§ 01 — Sounds Familiar?
The mark is only as good as the file behind it.
Quarter-end NAV close is approaching and the marks on three portfolio companies rest on models nobody has stress-tested since the last round. The audit cycle starts next month, and last year the auditor's fair value questions consumed weeks — not because the numbers were wrong, but because the working papers couldn't show why they were right.
Or the harder version: a portfolio company has raised a down round, or missed plan badly enough that an impairment conversation is unavoidable. The IC wants a number it can stand behind in front of LPs. An internal mark looks self-serving; an external valuer who can't explain their own methodology under questioning is worse than no valuer at all.
What you need is not a one-off report. It is a valuation partner whose methods are consistent from quarter to quarter, whose assumptions are documented before anyone asks, and who will sit across from your auditor — or your LPAC — and answer the second and third question, not just the first.
§ 02 — What We Do For You
Marks built for scrutiny, not just sign-off
- Fair value measurement — independent quarterly and annual marks for unlisted portfolio positions under Ind AS 113 / IFRS 13, with a documented fair value hierarchy, calibration to the last round where appropriate, and working papers your auditor can actually review.

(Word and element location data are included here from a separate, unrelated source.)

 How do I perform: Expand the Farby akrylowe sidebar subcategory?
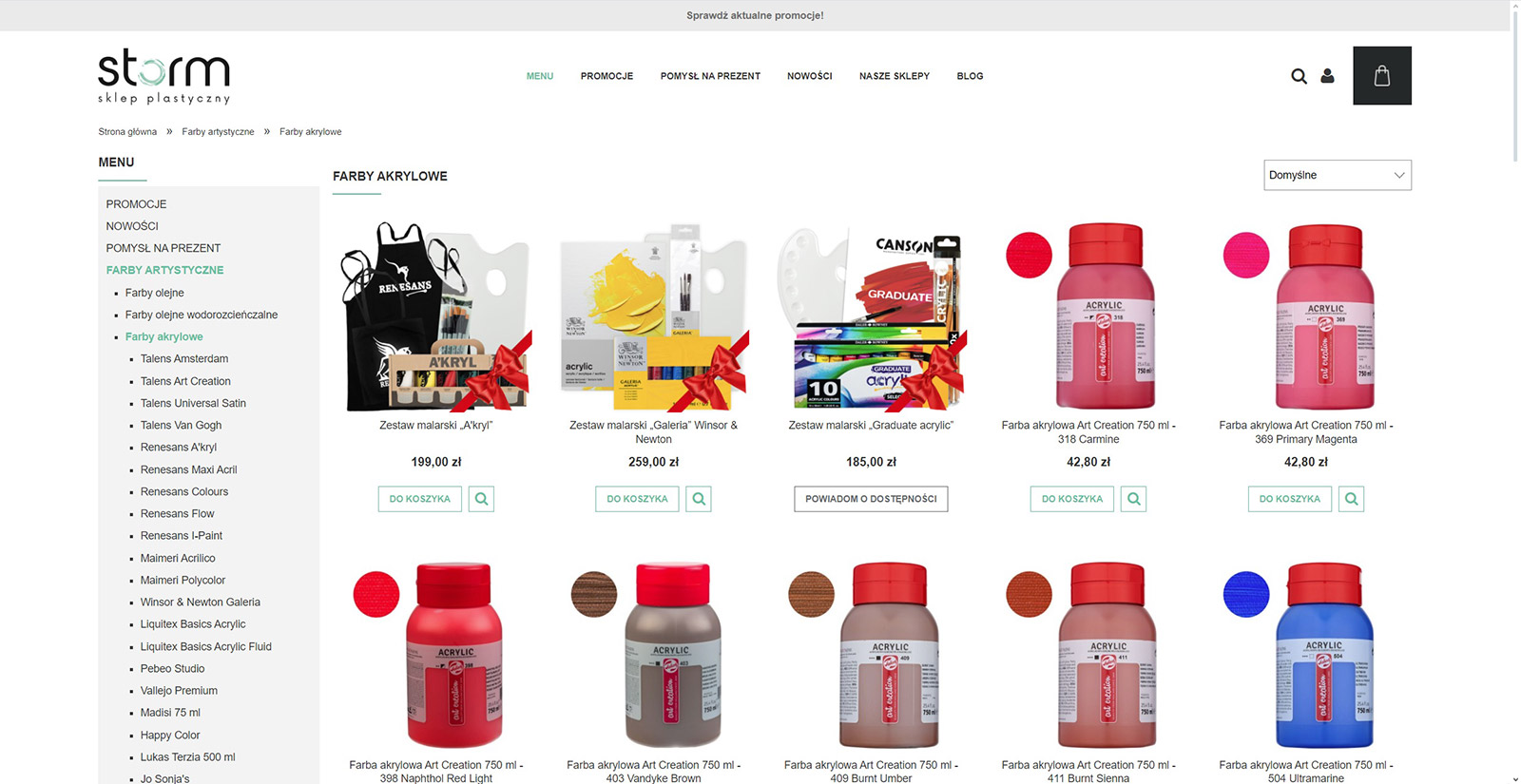(x=164, y=336)
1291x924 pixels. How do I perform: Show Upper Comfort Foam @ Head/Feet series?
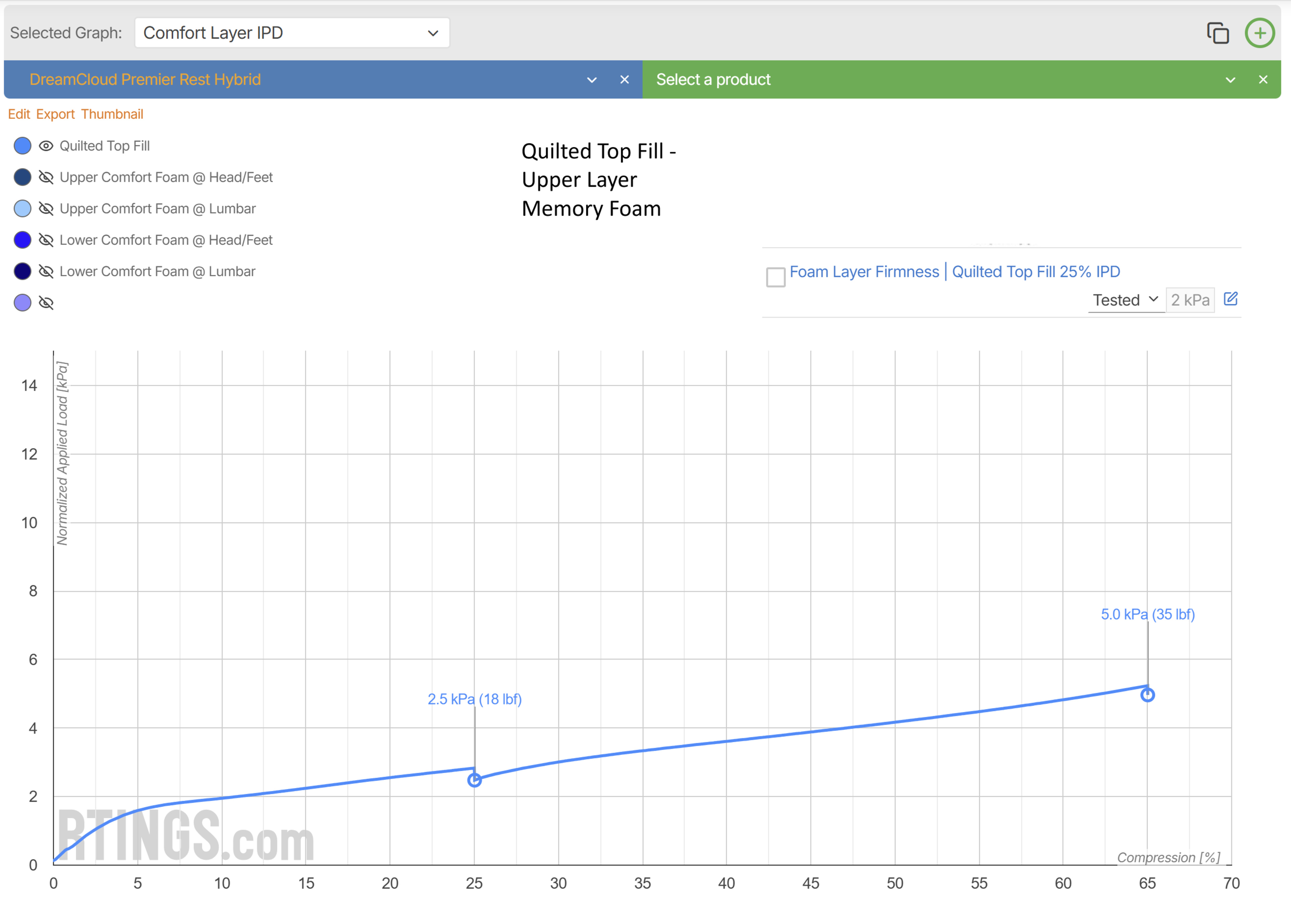pyautogui.click(x=46, y=177)
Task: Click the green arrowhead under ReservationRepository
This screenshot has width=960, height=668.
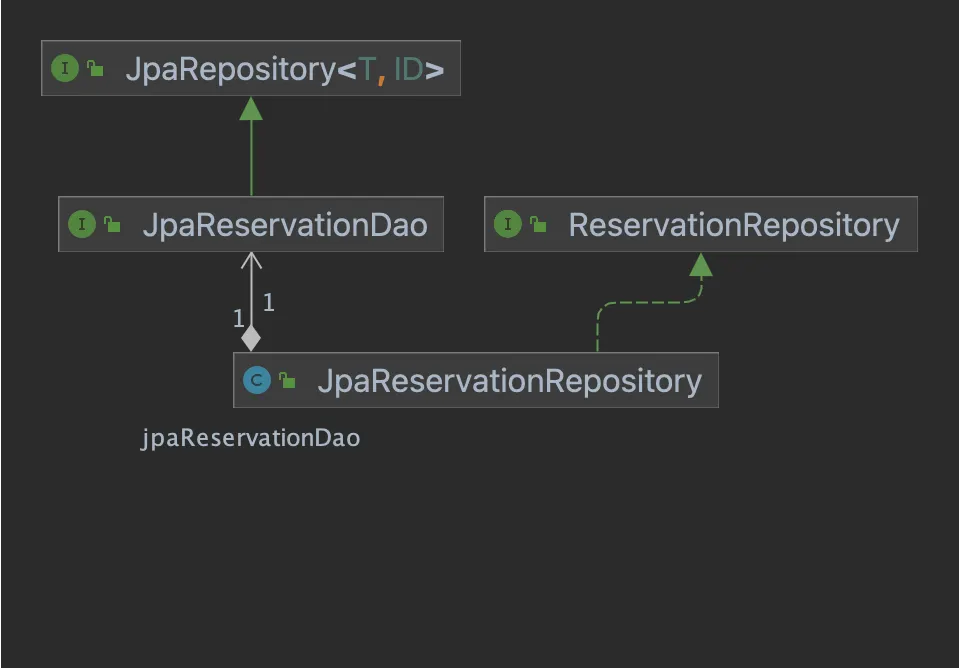Action: point(701,265)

- Startup valuation — early-stage positions where revenue is thin and the last round is stale. We use methods suited to the stage, state their limits honestly, and keep them consistent so movement in the mark reflects the company, not a change of model.
- Business valuation — full triangulated opinions for follow-on decisions, secondaries, exits and IC papers, reconciled across income, market and cost approaches.
- Purchase price allocation — where a platform or portfolio company acquires, we allocate consideration across identifiable intangibles and goodwill so the opening balance sheet survives the first audit after the deal.
Every report includes a one-page plain-English value narrative — the version of the story you can lift straight into an LP letter or IC memo — and a post-delivery advisory note flagging what could move the mark next quarter.
§ 03 — How The Engagement Runs
A predictable cycle, not a scramble
Our process — Scope, Analyse, Triangulate, Deliver & Defend — maps naturally onto a fund's reporting calendar:
- Scope — we agree the position list, valuation dates, information flow and a fixed fee per cycle before work begins. For recurring portfolio work, this is done once and refreshed annually, so each quarter starts from a known playbook.
- Analyse & Triangulate — each position is valued using methods appropriate to its stage, cross-checked rather than single-tracked, with prior-quarter assumptions carried forward or explicitly revised with reasons on record.
- Deliver & Defend — indicative ranges in 5–7 business days for standard mandates and full reports in 10–15, sequenced against your NAV close. When the auditor or an LP asks, the signing valuer answers — that defence is part of the engagement, not billed as an extra.
Two things matter as much as the numbers. First, consistency: the same methodology framework applied every cycle, so your fair value movements are explainable. Second, independence: we are a pure-play valuation practice with no audit or competing service lines, so there is no conflict for your auditor to question.
§ 04 — FAQ
Questions fund teams ask us
Can you handle a recurring quarterly portfolio cycle, not just one-off marks?
Yes — that is the engagement model we prefer. We scope the portfolio once, agree a fixed fee per cycle and a delivery calendar aligned to your NAV close, and carry methodology and assumptions forward consistently so each quarter's movement is explainable to auditors and LPs.
Will your marks stand up to our auditor's fair value review?
That is the design goal. Marks are prepared under Ind AS 113 / IFRS 13 alongside IVS and ICAI valuation standards, with the fair value hierarchy, calibration logic and every material assumption documented in the working papers. The signing valuer responds to auditor questions directly, through as many rounds as it takes.
How do you deal with a stale last round or a down round?
Honestly. A financing round is a data point, not an answer — we calibrate to it at inception and then test whether it still holds against performance, market movement and subsequent events. If the evidence says the mark should move, we document why, so the write-down (or write-up) reads as rigour rather than surprise.
What do you need from our portfolio companies?
Typically management accounts, current projections or budgets, the cap table and recent financing documents. We share a per-position checklist at scoping and work through you or directly with company finance teams — whichever your portfolio relationships prefer — and we are realistic about what an early-stage company can actually produce.
Are you independent enough to satisfy LP and audit-committee expectations?
We are a pure-play valuation practice — no audit, no transaction advisory, no competing service lines — so independence is structural, not a policy statement. Engagements are led and signed by an IBBI Registered Valuer for the Securities or Financial Assets class, and we take no success-linked fees.